START RECORDS PROVIDED
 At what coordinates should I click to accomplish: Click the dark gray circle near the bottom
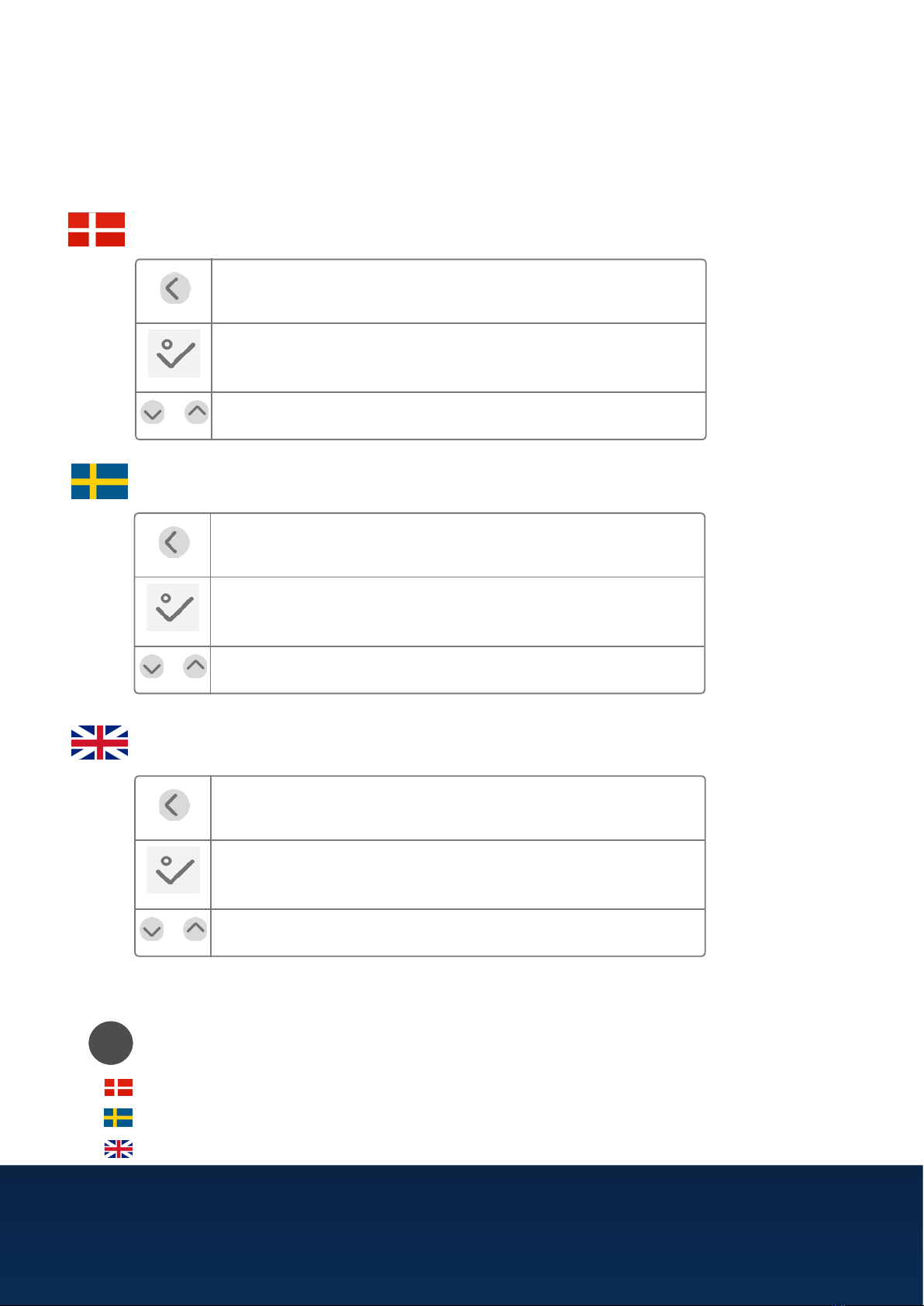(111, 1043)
END RECORDS PROVIDED
START RECORDS PROVIDED
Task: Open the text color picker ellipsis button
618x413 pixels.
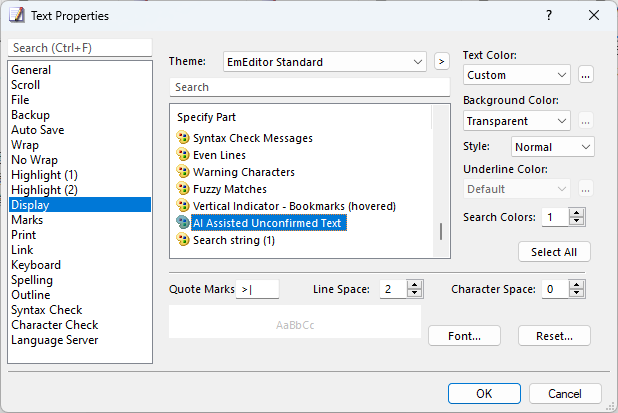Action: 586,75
END RECORDS PROVIDED
START RECORDS PROVIDED
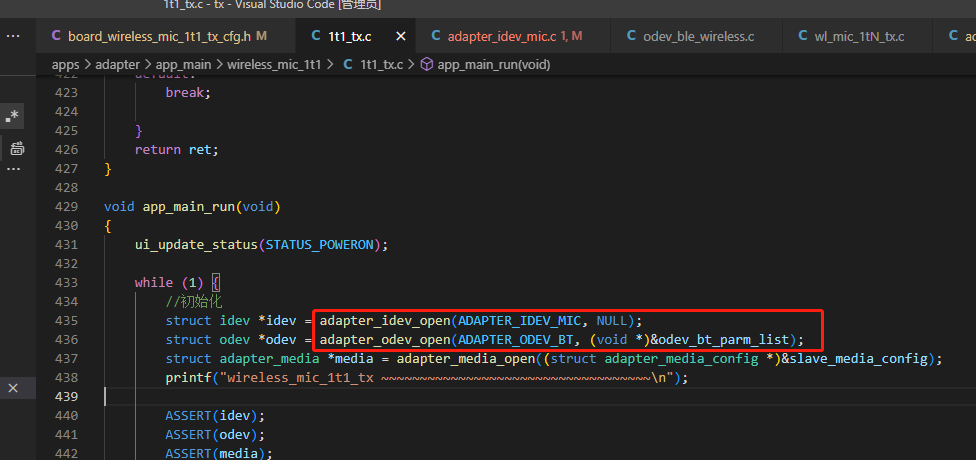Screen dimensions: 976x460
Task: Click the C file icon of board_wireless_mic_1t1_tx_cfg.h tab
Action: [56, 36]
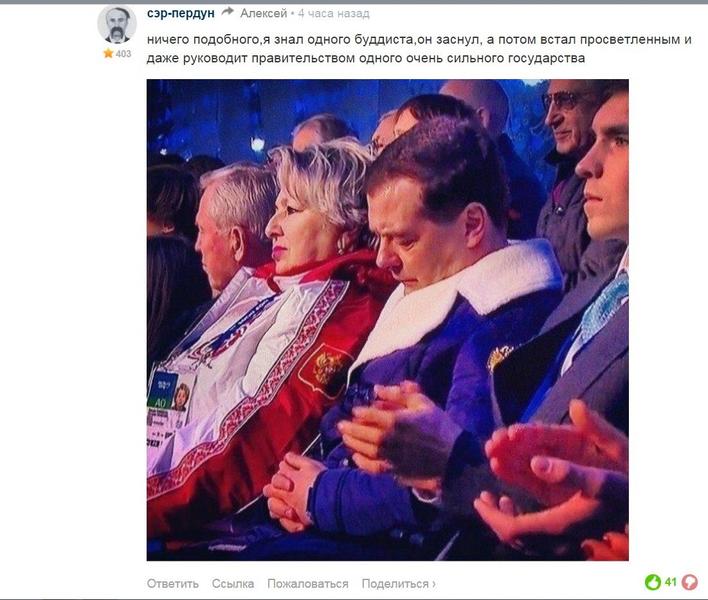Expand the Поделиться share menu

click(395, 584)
END RECORDS PROVIDED
THE EXERCISE:
Format the lines of the items as a JSON list of strings, one string per line with blank lines skipped, from the line with "At what coordinates" up to and including the line with "(111, 1043)". Leave the pictures out of the answer.

TASK ANSWER:
[
  " At what coordinates should I click to accomplish: Click the dark gray circle near the bottom",
  "(111, 1043)"
]